-- Start of Given entries --
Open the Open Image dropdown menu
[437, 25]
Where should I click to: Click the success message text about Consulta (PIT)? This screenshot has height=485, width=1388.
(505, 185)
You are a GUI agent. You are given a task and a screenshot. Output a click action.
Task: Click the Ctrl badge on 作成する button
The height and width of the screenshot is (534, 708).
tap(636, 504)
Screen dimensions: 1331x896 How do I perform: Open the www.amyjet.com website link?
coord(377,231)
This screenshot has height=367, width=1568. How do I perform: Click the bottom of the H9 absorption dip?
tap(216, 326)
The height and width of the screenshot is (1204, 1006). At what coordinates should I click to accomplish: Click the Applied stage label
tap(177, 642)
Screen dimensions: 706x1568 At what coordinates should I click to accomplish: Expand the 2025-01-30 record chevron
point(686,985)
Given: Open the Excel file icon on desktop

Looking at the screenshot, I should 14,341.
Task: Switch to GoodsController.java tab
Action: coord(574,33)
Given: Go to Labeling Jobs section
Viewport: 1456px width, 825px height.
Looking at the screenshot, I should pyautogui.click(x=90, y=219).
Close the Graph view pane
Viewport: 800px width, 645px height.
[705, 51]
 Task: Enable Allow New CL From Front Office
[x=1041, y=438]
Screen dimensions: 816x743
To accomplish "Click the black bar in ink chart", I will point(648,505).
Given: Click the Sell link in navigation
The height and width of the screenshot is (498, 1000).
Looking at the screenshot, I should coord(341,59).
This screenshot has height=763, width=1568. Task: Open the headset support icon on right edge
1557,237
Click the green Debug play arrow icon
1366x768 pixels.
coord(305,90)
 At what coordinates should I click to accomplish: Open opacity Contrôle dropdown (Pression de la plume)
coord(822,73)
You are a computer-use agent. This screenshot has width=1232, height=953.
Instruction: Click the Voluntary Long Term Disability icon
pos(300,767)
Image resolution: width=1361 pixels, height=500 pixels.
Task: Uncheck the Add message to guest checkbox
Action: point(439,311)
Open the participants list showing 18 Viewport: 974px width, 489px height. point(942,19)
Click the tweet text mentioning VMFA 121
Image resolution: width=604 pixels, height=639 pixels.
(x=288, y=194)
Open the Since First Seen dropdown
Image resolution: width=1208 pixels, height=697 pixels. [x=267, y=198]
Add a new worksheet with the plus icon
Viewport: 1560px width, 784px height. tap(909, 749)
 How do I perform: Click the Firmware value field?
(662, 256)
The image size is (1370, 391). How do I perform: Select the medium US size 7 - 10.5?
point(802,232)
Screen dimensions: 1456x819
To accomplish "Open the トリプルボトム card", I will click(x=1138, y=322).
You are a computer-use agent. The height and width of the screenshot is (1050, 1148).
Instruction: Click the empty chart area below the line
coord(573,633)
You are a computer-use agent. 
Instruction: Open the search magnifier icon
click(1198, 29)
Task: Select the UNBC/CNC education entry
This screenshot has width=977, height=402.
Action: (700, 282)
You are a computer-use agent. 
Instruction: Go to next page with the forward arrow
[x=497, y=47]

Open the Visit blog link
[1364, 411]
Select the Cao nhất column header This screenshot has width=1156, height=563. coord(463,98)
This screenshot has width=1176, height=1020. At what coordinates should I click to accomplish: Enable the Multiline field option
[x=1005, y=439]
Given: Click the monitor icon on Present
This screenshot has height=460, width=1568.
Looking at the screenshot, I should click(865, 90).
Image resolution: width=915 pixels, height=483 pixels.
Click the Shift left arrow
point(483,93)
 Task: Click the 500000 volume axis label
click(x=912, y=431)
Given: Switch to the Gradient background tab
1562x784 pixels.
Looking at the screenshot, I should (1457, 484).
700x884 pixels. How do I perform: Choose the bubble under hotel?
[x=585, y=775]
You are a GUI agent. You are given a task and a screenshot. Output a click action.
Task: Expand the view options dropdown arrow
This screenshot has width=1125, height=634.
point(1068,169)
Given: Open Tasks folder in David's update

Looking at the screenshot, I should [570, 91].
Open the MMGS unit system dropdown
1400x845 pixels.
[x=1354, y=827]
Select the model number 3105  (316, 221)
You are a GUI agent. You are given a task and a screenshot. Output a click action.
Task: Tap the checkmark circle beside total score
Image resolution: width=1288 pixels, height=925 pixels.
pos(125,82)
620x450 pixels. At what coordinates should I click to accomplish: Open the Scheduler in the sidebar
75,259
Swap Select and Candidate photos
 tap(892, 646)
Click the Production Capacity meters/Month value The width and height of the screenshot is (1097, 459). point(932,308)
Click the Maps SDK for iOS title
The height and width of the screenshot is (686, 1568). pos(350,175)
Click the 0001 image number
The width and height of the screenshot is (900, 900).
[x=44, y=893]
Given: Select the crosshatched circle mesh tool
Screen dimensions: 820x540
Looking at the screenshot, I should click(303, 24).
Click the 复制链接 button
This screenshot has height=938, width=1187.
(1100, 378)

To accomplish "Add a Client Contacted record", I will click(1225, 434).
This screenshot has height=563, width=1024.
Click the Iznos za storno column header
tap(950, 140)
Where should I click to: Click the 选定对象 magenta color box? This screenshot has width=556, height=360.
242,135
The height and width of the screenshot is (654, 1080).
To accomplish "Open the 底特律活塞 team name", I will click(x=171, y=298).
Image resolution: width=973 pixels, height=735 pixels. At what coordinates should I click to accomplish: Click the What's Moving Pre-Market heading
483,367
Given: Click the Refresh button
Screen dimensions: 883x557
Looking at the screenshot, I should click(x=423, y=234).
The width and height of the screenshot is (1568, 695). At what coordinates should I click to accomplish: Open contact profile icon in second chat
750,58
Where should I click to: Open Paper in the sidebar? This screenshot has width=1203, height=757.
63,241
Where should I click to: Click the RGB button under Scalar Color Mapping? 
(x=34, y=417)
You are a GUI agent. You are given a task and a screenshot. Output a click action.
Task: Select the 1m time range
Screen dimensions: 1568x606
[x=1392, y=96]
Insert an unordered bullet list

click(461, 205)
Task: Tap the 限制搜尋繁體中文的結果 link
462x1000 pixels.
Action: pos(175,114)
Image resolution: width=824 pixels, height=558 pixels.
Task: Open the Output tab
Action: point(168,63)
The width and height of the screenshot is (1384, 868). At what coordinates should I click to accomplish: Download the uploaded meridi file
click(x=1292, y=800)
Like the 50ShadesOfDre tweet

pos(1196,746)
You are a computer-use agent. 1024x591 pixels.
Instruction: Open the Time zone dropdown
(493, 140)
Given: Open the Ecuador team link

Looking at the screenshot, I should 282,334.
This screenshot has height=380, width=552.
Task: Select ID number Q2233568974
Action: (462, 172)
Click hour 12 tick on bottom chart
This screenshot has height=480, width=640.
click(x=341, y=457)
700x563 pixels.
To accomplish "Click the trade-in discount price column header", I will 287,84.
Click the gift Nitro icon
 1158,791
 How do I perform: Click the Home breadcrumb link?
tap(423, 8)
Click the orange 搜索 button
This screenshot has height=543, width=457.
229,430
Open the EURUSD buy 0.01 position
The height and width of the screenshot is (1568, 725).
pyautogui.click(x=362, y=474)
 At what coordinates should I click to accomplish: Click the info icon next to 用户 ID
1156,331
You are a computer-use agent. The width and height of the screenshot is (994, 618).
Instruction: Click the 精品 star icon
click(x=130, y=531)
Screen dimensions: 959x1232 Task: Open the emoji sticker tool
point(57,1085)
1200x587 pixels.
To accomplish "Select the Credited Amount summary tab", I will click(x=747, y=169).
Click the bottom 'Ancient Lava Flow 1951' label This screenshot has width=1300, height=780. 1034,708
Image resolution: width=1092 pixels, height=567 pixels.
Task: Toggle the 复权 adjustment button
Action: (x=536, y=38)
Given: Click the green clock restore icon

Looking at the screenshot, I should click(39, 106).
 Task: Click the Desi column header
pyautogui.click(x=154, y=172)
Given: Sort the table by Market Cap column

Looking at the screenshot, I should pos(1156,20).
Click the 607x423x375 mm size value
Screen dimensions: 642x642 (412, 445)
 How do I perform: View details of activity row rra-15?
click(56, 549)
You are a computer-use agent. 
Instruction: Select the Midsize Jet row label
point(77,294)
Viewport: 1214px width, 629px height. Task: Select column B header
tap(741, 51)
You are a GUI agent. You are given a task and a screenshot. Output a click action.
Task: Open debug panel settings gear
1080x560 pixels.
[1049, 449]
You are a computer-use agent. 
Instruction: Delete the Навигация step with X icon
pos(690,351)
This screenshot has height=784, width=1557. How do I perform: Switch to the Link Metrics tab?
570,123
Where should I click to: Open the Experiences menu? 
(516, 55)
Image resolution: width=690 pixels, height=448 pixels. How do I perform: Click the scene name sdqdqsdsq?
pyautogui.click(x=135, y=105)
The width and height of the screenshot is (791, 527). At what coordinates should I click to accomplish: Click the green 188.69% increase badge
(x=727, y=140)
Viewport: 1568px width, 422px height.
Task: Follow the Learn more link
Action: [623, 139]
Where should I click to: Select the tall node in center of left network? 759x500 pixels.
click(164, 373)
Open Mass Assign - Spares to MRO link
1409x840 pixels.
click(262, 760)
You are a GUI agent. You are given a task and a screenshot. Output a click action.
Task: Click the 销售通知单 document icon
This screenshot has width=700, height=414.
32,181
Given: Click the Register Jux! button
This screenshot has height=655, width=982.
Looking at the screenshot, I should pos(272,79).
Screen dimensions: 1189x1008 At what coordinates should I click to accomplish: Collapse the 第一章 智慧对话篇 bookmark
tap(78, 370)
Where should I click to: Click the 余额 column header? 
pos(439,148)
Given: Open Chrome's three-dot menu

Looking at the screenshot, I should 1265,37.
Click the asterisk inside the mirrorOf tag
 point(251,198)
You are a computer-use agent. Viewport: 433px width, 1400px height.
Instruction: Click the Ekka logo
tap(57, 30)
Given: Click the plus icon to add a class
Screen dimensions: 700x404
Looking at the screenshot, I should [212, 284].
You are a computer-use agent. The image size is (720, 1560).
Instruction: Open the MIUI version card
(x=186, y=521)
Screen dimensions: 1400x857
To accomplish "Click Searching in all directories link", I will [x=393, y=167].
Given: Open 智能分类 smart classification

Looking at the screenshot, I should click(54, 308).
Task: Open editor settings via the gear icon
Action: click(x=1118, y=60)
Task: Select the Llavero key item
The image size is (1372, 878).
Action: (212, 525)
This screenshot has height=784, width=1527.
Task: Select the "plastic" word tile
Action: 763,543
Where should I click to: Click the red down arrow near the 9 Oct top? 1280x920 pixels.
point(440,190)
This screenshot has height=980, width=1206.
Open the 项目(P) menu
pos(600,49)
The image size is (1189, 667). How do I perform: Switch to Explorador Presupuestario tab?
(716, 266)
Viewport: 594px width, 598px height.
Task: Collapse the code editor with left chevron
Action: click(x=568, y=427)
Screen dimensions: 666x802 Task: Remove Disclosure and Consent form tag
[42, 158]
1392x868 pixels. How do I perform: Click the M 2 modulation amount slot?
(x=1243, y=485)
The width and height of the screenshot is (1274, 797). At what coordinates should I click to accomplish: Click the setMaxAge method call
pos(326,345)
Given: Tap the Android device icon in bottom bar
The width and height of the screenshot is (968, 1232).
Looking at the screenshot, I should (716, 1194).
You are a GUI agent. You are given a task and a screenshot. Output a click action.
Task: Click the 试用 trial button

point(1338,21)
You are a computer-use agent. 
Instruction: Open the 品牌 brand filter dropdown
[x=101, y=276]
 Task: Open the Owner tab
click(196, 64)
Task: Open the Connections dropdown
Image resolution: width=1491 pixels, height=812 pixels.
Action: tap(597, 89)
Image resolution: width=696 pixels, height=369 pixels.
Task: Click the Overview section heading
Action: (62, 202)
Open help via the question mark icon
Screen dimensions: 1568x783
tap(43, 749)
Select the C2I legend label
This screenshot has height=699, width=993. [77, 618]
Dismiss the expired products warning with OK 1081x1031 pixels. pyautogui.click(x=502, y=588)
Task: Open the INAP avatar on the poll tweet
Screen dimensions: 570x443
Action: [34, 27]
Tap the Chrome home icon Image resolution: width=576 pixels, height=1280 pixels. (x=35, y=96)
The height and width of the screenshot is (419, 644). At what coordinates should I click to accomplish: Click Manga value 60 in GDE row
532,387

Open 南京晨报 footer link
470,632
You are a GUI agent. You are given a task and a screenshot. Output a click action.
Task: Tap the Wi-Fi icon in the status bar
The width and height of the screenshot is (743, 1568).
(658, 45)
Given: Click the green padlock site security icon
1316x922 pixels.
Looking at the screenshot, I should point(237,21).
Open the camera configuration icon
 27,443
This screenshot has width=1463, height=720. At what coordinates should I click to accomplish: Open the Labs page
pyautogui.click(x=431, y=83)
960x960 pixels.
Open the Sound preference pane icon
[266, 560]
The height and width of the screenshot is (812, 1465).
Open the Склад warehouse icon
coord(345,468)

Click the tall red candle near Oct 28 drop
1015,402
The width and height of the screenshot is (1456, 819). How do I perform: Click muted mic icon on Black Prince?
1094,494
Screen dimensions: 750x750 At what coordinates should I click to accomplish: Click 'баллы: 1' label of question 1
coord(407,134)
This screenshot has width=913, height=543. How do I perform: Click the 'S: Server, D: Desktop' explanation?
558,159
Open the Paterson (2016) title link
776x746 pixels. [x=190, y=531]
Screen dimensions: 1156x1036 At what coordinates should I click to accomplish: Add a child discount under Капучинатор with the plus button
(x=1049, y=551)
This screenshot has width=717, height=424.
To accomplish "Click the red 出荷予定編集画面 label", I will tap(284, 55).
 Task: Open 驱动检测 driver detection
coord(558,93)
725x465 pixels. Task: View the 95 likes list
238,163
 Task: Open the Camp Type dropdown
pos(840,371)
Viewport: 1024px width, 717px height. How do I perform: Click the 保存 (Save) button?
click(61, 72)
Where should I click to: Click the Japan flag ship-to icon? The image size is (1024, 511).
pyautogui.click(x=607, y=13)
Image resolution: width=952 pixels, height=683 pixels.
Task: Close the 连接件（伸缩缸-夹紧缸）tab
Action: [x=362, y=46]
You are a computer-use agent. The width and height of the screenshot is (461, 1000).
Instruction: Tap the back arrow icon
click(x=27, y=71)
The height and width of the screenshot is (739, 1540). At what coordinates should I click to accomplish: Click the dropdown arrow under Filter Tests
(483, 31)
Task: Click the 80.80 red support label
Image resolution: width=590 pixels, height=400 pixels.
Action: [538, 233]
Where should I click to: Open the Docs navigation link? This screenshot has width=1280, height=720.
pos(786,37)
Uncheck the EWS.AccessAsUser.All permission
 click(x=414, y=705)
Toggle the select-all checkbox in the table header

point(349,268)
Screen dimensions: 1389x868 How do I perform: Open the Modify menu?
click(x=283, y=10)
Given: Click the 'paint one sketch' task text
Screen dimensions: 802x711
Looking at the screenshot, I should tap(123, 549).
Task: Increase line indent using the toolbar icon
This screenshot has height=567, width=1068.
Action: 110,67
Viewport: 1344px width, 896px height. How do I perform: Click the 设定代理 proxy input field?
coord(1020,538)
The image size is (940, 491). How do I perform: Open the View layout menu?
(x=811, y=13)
-- End of Given entries --
**Problem**
Put the lines from the one with "You are a computer-use agent. The height" up to and including the one with "[x=1005, y=439]" into a Markdown table with the columns Row and Text, numbering each row and skipping blank lines.

**Output of the task**
| Row | Text |
|---|---|
| 1 | You are a computer-use agent. The height and width of the screenshot is (1050, 1148). |
| 2 | Instruction: Click the empty chart area below the line |
| 3 | coord(573,633) |
| 4 | You are a computer-use agent.  |
| 5 | Instruction: Open the search magnifier icon |
| 6 | click(1198, 29) |
| 7 | Task: Select the UNBC/CNC education entry |
| 8 | This screenshot has width=977, height=402. |
| 9 | Action: (700, 282) |
| 10 | You are a computer-use agent.  |
| 11 | Instruction: Go to next page with the forward arrow |
| 12 | [x=497, y=47] |
| 13 | Open the Visit blog link |
| 14 | [1364, 411] |
| 15 | Select the Cao nhất column header This screenshot has width=1156, height=563. coord(463,98) |
| 16 | This screenshot has width=1176, height=1020. At what coordinates should I click to accomplish: Enable the Multiline field option |
| 17 | [x=1005, y=439] |